In 2012, the federal Centers for Medicare & Medicaid Services (CMS) agreed to settle a related lawsuit and acknowledged that there was no legal basis for the “improvement” standard and that both inpatient skilled nursing care and outpatient home care and therapy may be covered under Medicare as long as the treatment helps the patient maintain her current status or simply delays or slows her decline.

In other words, as long as the patient benefits from the skilled care, which can include nursing care or physical, occupational or speech therapy, then the patient is entitled to coverage.

Medicare will cover up to 100 days of care in a skilled nursing facility following an inpatient hospital stay of at least three days and will cover home-based care indefinitely if the patient is homebound.

Unfortunately, despite the settlement, the word hasn’t gotten out entirely to the care providers and insurance intermediaries that actually apply the rules. As a result, the plaintiffs from the suit and CMS recently agreed to a court-ordered corrective action plan.
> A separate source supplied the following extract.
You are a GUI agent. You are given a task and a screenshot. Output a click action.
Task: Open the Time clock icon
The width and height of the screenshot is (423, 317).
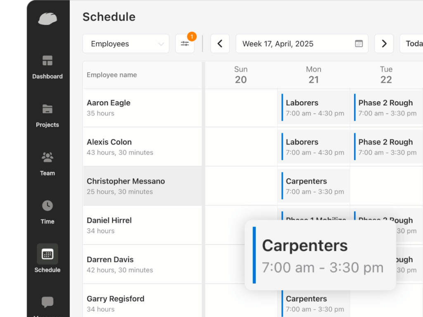(x=48, y=205)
This includes a statement from CMS reminding the Medicare community that skilled nursing services should be covered “where such skilled nursing services are necessary to maintain the patient’s current condition or prevent or slow further deterioration so long as the beneficiary requires skilled care for the services to be safely and effectively provided.”

This doesn’t change the rights Medicare patients have always had, but should make it easier to enforce them. If you or a loved one is denied coverage because the patient is not “improving,” you should appeal.